Maria Theresia dachte ich mir überdies als Königin mit einer Krone auf dem Kopf, einem goldbrokatenen Reifrock und den Hermelinmantel über den Schultern; denn so hing sie auf einem Nürnberger Bilderbogen beim Bilderkrämer Kirchmaier an der langen Brücke aus. Kein Wunder also, daß sie mir eine legitimere Majestät dünkte als mein Kronprinz mit den großen Augen, der nicht einmal an der Wand ruhig hängen blieb. Wenn ich zu Bett ging, saß sie bei mir, fast wie meine Mutter sonst, und wenn ich aufstand, war sie bei mir gewesen, und es war viel angenehmer, mit ihr allein zu sein, als mit dem jungen Kronprinzen, der jetzt König war. Maria Theresia streichelte mich und küßte mich auf die Stirn, und dann weinte sie auch und erzählte mir des Nachts, was ihr der böse junge König mit den blitzenden Augen getan; und es war immer dasselbe, was tags vorher in der Vossischen Zeitung gestanden, die ich nach Tisch vorlesen mußte. Sie lispelte mir ins Ohr und bat mich, ich wußte nicht was; aber sie versprach dafür nachher mit mir zu spielen, und wir spielten auch zusammen Zeckjagen und Anschlag, und sie sprang munter und lustig, was ich gar nicht gedacht hatte, daß es ginge in dem goldbrokatenen Kleide und dem Hermelinmantel, dem Zepter und dem Reichsapfel. Einmal aber spielten wir nicht, sondern es war Ernst geworden, Krieg, Schlachtgetümmel. Ein Ritter haute die goldbrokatene Kaisertochter aus den Feinden heraus, aber mit einem krummen Säbel; sie weinte und reichte ihm die Hand und bat ihn, das Visier aufzuschlagen. Er tat es und kniete nieder, und da war ich es selbst, dem die Kaisertochter um den Hals fiel und ihn herzte und küßte.

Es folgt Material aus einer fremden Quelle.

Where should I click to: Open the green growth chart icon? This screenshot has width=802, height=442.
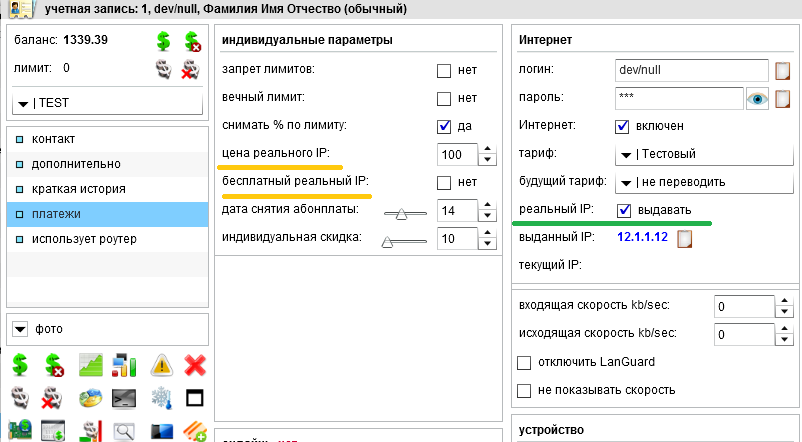tap(91, 366)
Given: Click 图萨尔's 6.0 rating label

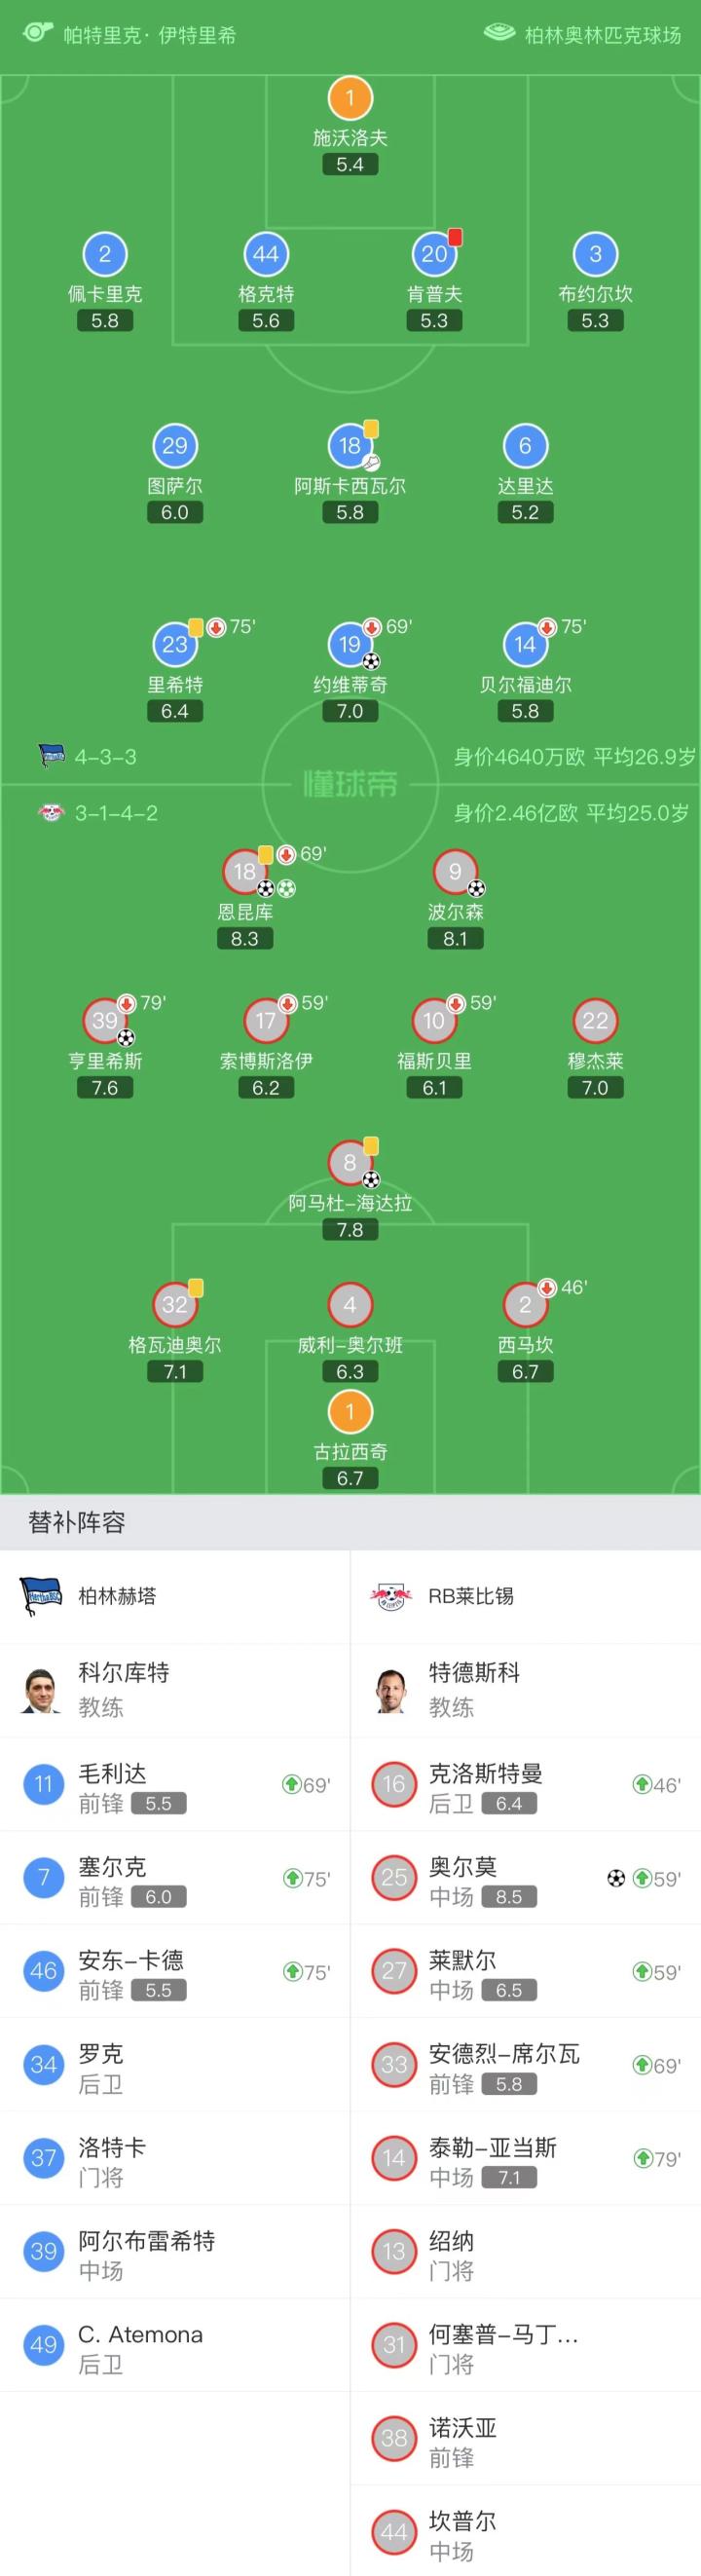Looking at the screenshot, I should coord(175,513).
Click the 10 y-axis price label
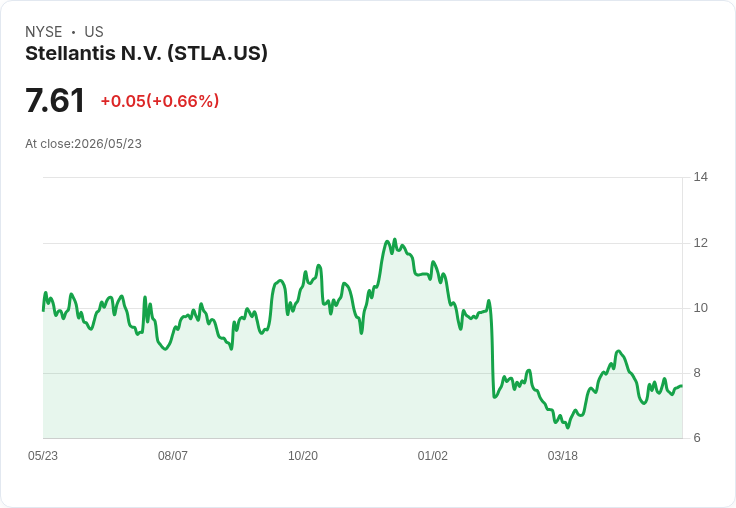 pos(701,308)
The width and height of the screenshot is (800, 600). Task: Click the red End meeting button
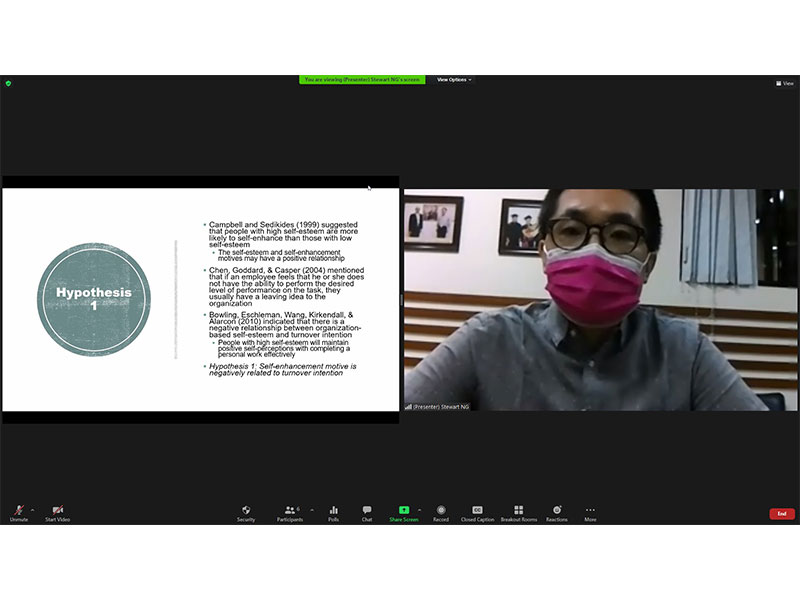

»Etienne, was sieht Er rot und verschlafen um die Augen aus! Hat Er geweint?« fuhr mich der Vater an, als ich zum Frühstück kam.

Ich wußte ja nicht, daß ich geweint hatte.

»Er hat nicht geweint? Ihm stehen ja noch die Tränen im Auge.«

Hätte ich gesagt, daß ich geträumt, wäre das noch viel schlimmer gewesen als weinen. Träume wurden im Haus nicht gelitten.

»Um was hat Er geweint? Heraus mit der Sprache.«

»Um die Maria Theresia«, stotterte ich, denn des Vaters Blick hatte etwas, das die Wahrheit hinterm Berge hervorlockte.

Er sah mich groß an; er hatte wohl gedacht, meine Tränen hätten Zusammenhang mit Gottlieb.

»Was geht Ihn die Maria Theresia an? Was weint er darum?«

»Daß sie so schlecht mit ihr umgehen und ihr alles nehmen wollen.«

»Wer will ihr alles nehmen?«

»Ihre Feinde«, sagte ich behutsam.

»Wer sind ihre Feinde ...« fuhr er heraus. Ich schwieg. Er schüttelte mich am Rockzipfel. »Will Er so gütig sein und sprechen. Wer sind ihre Feinde? Hält Er's mit der Maria Theresia, der Feindin seines allergnädigsten Königs?« donnerte er heraus.

»Die arme Maria Theresia dauert mich!«

Ein Backenstreich war die symbolische Antwort. »Das zum Denkzettel, weil Er mit den Feinden seines allergnädigsten Königs schön tut. Dauert Ihn noch die Maria Theresia?«

Ich war tückisch und sagte »Ja«.

Nun regnete es von rechts und links. »Das für die Maria und das für die Theresia!« Meine Backen glühten, aber ich weinte nicht. »Und wenn Er noch einmal an die Maria Theresia denkt, wenn Er sie hört und sieht, so denk' Er an mich auch . . .« Die Anweisung des Vaters hat länger Kraft behalten, als er selbst glauben konnte. Ja, noch in dem feierlichen Augenblick, als die Flügeltüren der kaiserlichen Hofburg aufrauschten und sie selbst, strahlend von Anmut und Majestät, zum ersten Male meinen Augen erschien, da noch war mein erster Gedanke die strafende Hand des Vaters.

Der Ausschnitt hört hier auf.